GELORABANGSA - Kelompok hak asasi manusia di Papua khawatir, warga sipil akan menanggung beban pembalasan atas pembunuhan seorang pejabat t...
GELORABANGSA - Kelompok hak asasi manusia di Papua khawatir, warga sipil akan menanggung beban pembalasan atas pembunuhan seorang pejabat tinggi intelijen Indonesia.
Brigjen I Gusti Putu Danny Karya Nugraha, yang merupakan pejabat kepala intelijen di Papua, tewas dalam penyergapan oleh Tentara Pembebasan Nasional Papua Barat (TPNPB) di Puncak, di Dataran Tinggi Tengah, pada Minggu (25/4). Kelompok kemerdekaan telah mengklaim pembunuhan jenderal itu.
“Dia berada di daerah itu sebagai bagian dari operasi untuk memulihkan keamanan, dan untuk meningkatkan moral penduduk di wilayah itu, menyusul serangkaian serangan oleh kelompok separatis dan teroris,” terang Wawan Purwanto, juru bicara Badan Intelijen Nasional (BIN), dikutip RNZ.
Hanya sedikit detail yang telah diberikan, dan memverifikasi detail dari pedalaman Papua sangat sulit. Tetapi diketahui bahwa jenderal tersebut saat itu bersama sekelompok kecil tentara dan polisi, ketika dia terbunuh di dekat sebuah gereja di Desa Dambet yang terpencil.

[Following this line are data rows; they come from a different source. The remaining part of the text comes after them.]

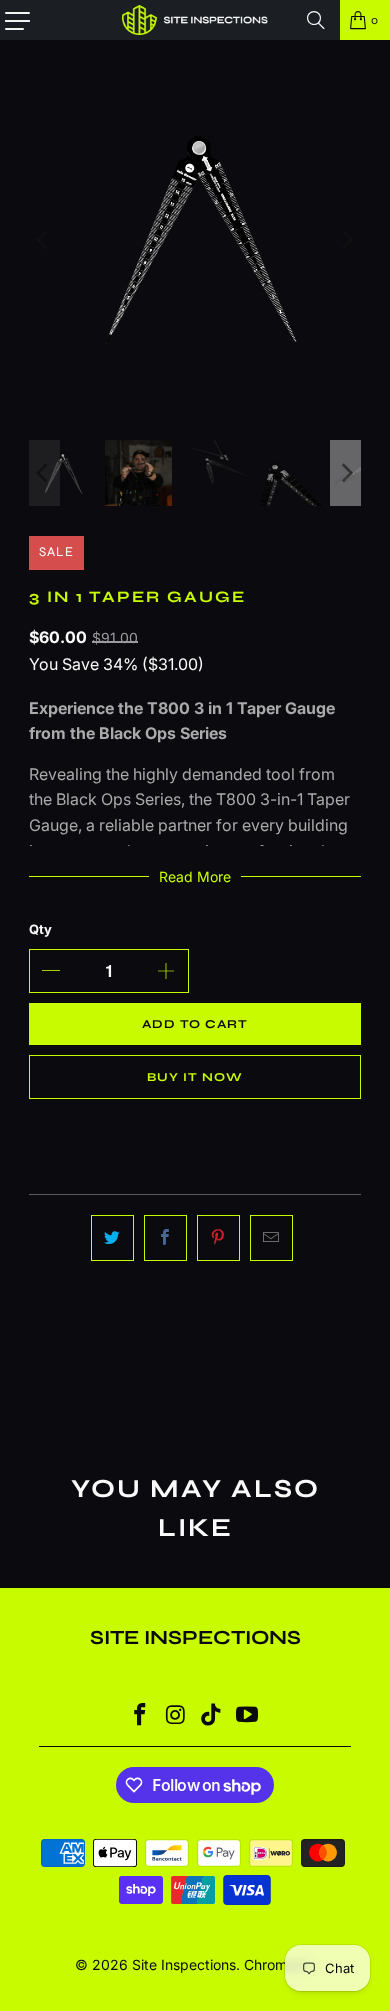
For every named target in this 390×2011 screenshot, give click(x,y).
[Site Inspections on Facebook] (141, 1716)
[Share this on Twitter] (112, 1238)
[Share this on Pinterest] (218, 1238)
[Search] (316, 20)
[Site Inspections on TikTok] (212, 1716)
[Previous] (44, 240)
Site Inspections (184, 1964)
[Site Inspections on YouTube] (248, 1716)
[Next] (346, 240)
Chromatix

Dalam mengumumkan kematian jenderal pada konferensi pers di Jakarta pada Senin (26/4), Presiden Indonesia Joko Widodo (diapit oleh wakil presiden dan Panglima TNI, polisi, dan intelijen negara) bersumpah akan melakukan tindakan keras militer di Papua.
“Saya tegaskan bahwa tidak ada tempat bagi kelompok kriminal bersenjata di Papua dan seluruh pelosok Tanah Air,” tegas Jokowi. “Saya telah memerintahkan TNI dan Polri untuk mengejar dan menangkap anggota kelompok kriminal bersenjata.”
Aktivis Papua Barat Victor Yeimo dan pengacara HAM Veronica Koman yang kini tinggal di Sydney. (Foto: via The Guardian)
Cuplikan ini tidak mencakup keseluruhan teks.